COP29 closes in on a minimum agreement on climate financing amid chaos to save the summit

The COP29 climate summit, after a chaotic extension, has come to a close, an agreement that saves the face of climate diplomacy: rich countries have agreed to contribute 300 billion annually from 2035 to help poorer countries cut CO2 emissions And adapt to the climate crisis. They are Rs 50,000 million more than the initial offer. The text assumes that these countries need $1.3 trillion annually.

The summit has threatened ruin this Saturday. Island states such as the Marshall Islands and the Group of Least Developed Countries left the negotiating table when they noted that the amount of that fund had not changed from the first version. increase of the same amount And the inclusion of a vague mention that a plan will be developed to reach $1.3 trillion: They have called it 1.3 trillion roadmapIn that sheet, they express, “Transfers and instruments that do not generate more debt,” should be one of the capital concerns of the countries of the Global South.

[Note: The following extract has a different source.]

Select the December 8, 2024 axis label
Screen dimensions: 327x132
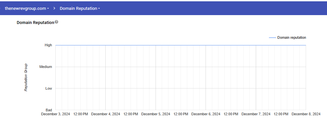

How close the abyss had come was underlined by the long applause in the plenary session. However, India has completely rejected this way of adopting the agreement.

Irene Rubiera, from the legal sector of Ecologistas en Acion, believes that “the step we have seen in the latest text amount This is another example of the complete lack of respect for economics, this process, multilateralism and international climate law as a whole. The COP is the only legal space in which the South and those most affected can look to the North and demand responsibilities and responses for their actions.”

Other important texts of this agreement, which talk about cutting fossil fuel emissions (mitigation), ultimately did not include the taboo words again in the COP: fossil fuels. The guidelines to implement last year’s findings on how the Paris Agreement is going (global stocktaking) “reaffirm” what was achieved in Dubai, (transition away from fossil fuels), but oil, coal Or not to mention gas: the fuel that causes most CO2 emissions, i.e. the cause of climate change.

These guidelines should guide new national climate plans that countries must submit next year. These plans are commitments that states make to meet the objective of limiting global warming to less than 2ºC,

During the two weeks in Baku the Saudi Arabian delegation has made it clear that they will not accept any mention of fossil fuels. He has been called the “wrecking ball” of negotiations at the COP. The Azeri President of the host country Ilham Aliyev himself made the tone of the first day of the summit very clear: in his opening speech he called these fuels “God’s gift.”

The COP was due to end this Friday, but President Babayev’s compromise proposals sparked a flood of complaints. Several delegations from poorer states asked whether the text was “a joke”. in his opinion amount 250 billion euros by 2030 was completely inadequate, taking into account that economic experts have calculated that they need a trillion dollars.

But rich countries don’t really like to do direct money transfers because they like to have some control over where the money is going. Valvanera Ulargui, director of the Spanish Climate Change Office, made this point when she said that “public money is useful for developing countries and our commitment is to increase that contribution”, that is, to use it in the deployment of renewable energy against fossil goes. Fuel or adapt programs to the impacts of climate change.

This has been the push and pull of the entire summit. And this is the result.